Here are 5 tips to help you crack an analytics interview, specifically for entry to mid-level open positions:
1. Allocate most time in your preparation process for reviewing your knowledge of the analytical tools specified :
Be very proficient with the analytics tool specified: Most often for junior level positions, the most important criteria in an interview tends to be expertise with an analytical tool (like SAS or R). The emphasis tends to be around data processing and preparation. Spend time reviewing concepts of data import and manipulation, especially how to read non-standard data (mixed data formats, multiple input file types etc), how to join multiple datasets efficiently, how to conditionally select columns, rows or observations in data, and finally, how to do heavy duty processing, typically macros or SQL
2. If you have prior experience with analytics or data related processing or analysis, review the business process end to end as part of your interview preparation:
If you have prior work experience related to analytics or data, interviewers will certainly spend time asking you to explain the business process and the responsibilities of your specific role. They are looking for you to have a broad understanding of the end to end business process, and where your particular role fits in. It is important for you to show that you understand the source of your data, how it is processed, and how it is ultimately used.
3. Be prepared with at least two business case studies:
Interviewers will want to assess your knowledge of business analytics, not just the tool proficiency. Spend time reviewing analytics projects you have worked on if you have prior analytics experience or training. Be prepared to tell them what the business problem was, what were the data processing steps, what was the algorithm used for creating the models and why, and how were the model results implemented? You may be asked about challenges you faced at any of these stages, so do review issues and challenges in you past projects and how they were resolved.

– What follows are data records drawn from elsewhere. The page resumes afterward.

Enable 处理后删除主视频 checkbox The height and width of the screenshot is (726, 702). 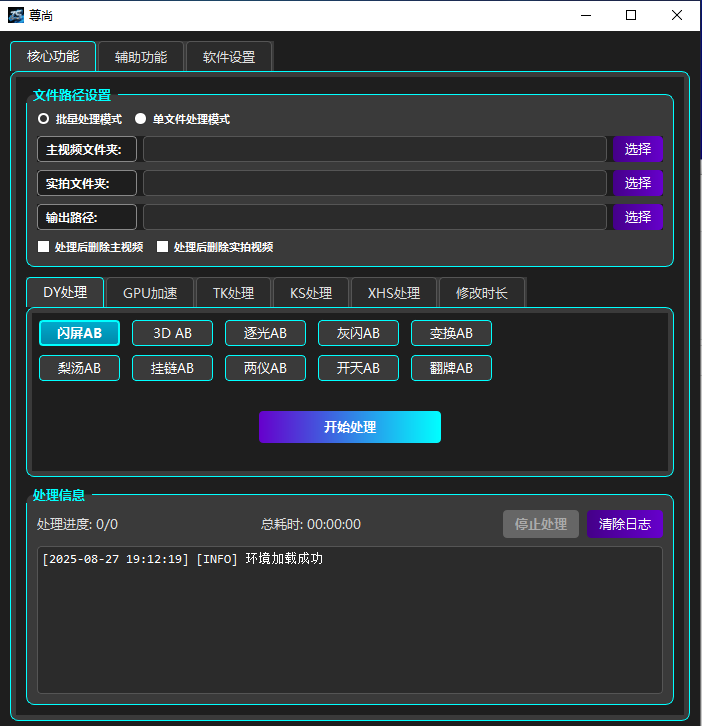[x=44, y=247]
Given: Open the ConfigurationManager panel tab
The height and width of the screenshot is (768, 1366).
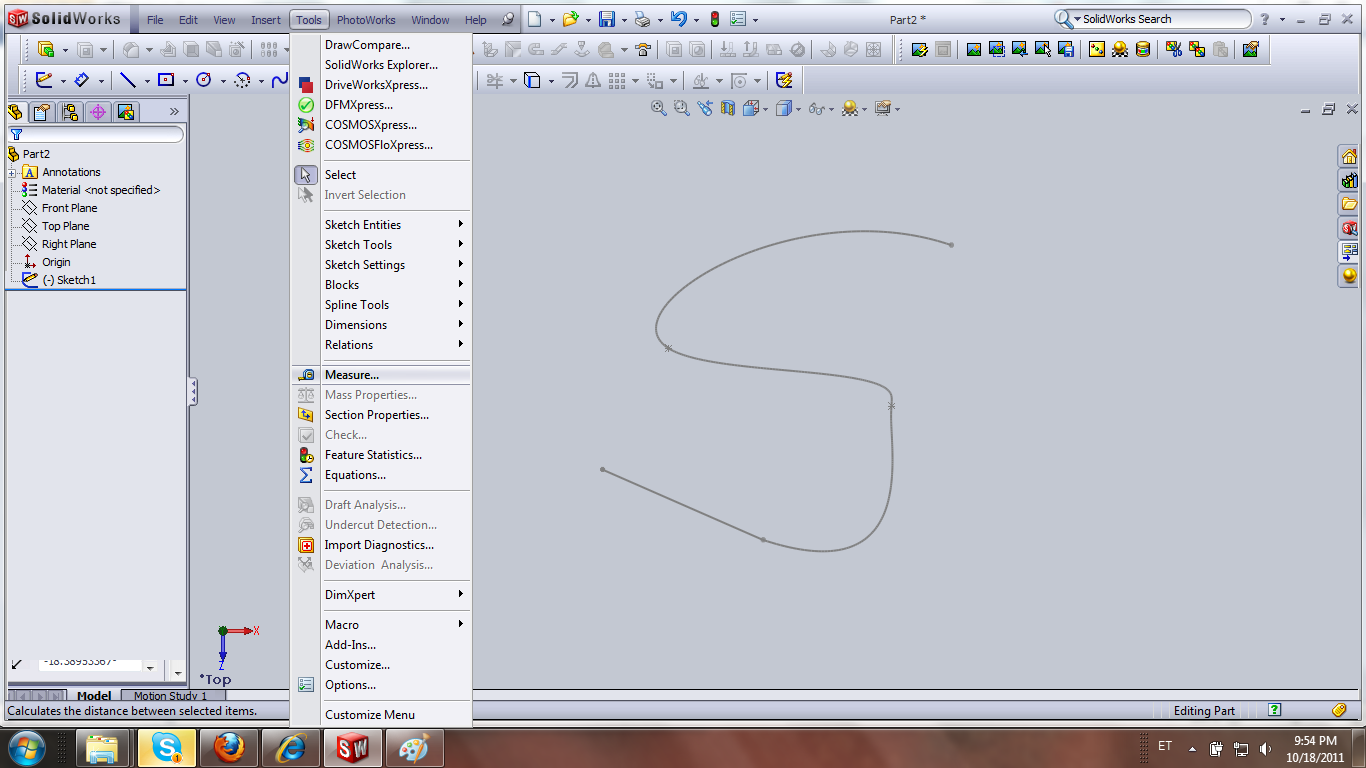Looking at the screenshot, I should coord(70,112).
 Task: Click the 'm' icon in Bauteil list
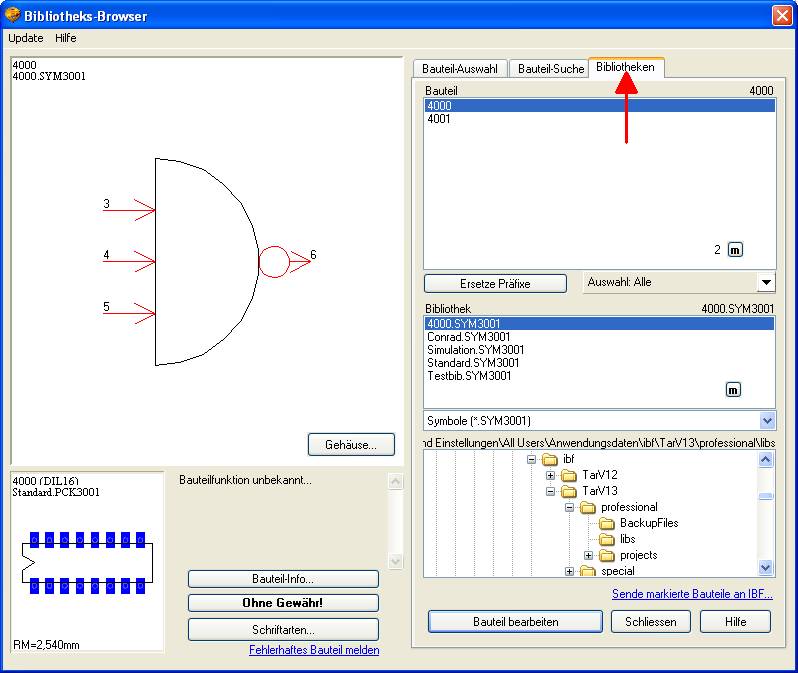pyautogui.click(x=735, y=250)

4. Review statistical concepts:
Since analytical algorithms are based on statistical concepts, you will need to be prepared to answer questions related to fundamental statistical concepts, like hypothesis testing outcomes and rejection criteria, model validation measures, and statistical assumptions that need to hold for implementing different types of algorithms. A quick review of statistical concepts is a must as part of the interview preparation process.
5. Communicate effectively:
All the preparation in the world is not enough if you do not communicate effectively. Mentally practice answering mock questions. Focus on questions related to past experience and business process, with full answers so that you are not thinking too much on the fly at the actual interview. Of course you cannot anticipate every question, but if you spend time articulating answers to some questions, you will be better prepared with coherent answers.